▶ _INPUT DATA_
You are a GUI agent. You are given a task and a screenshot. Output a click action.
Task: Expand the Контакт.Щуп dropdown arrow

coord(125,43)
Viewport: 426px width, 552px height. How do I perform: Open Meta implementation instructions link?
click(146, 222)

* * *

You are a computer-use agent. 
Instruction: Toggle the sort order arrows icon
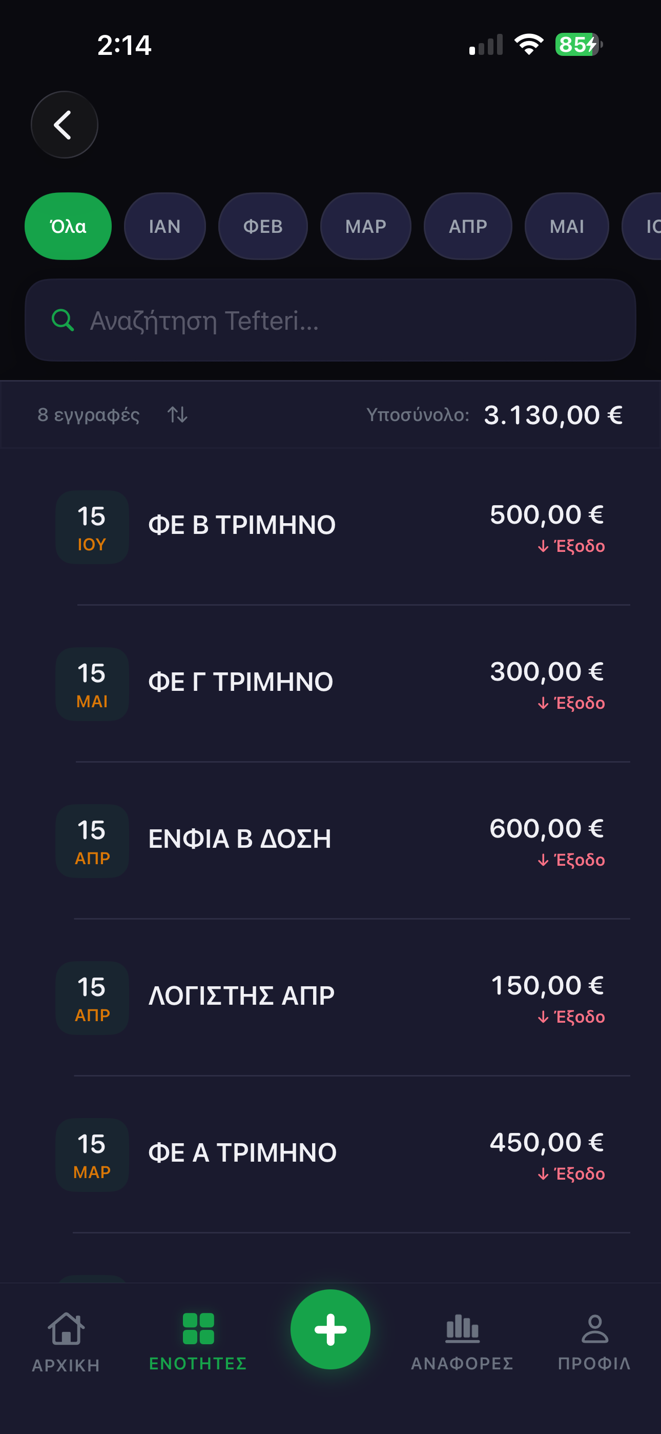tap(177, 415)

==

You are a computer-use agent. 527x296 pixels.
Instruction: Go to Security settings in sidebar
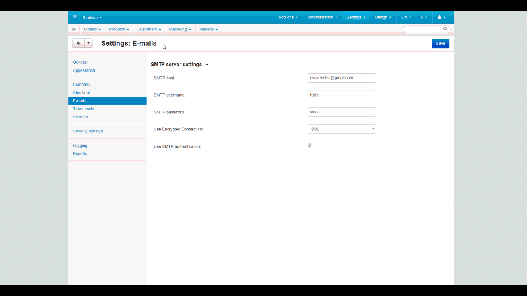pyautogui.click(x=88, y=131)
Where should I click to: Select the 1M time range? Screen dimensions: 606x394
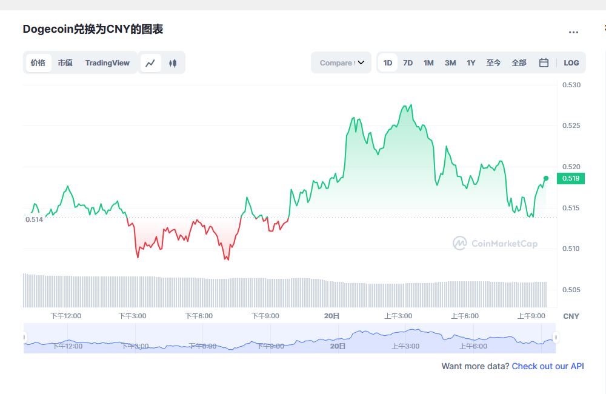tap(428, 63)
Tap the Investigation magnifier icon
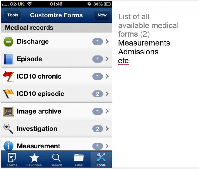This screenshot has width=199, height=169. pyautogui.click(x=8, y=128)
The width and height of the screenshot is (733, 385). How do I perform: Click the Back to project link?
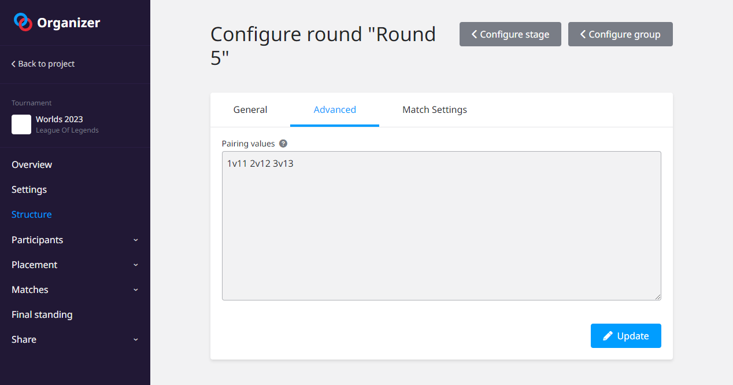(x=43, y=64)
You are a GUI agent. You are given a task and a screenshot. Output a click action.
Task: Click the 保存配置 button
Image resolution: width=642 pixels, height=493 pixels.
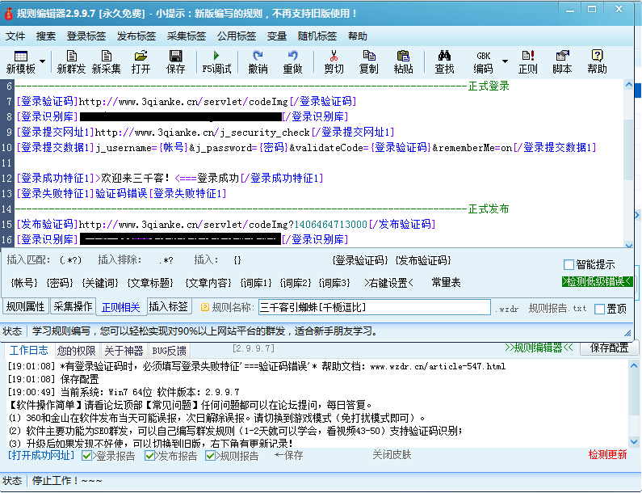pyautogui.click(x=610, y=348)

▶ _GOAL OF THE EXERCISE_
Among the lines above, find those with the word "agent" and list them.

▶ _EXERCISE RESPONSE_
You are a GUI agent. You are given a task and a screenshot. Output a click action.
You are a computer-use agent. 
You are a computer-use agent. 527x296 pixels.
You are a GUI agent. You are given a task and a screenshot. Output a click action.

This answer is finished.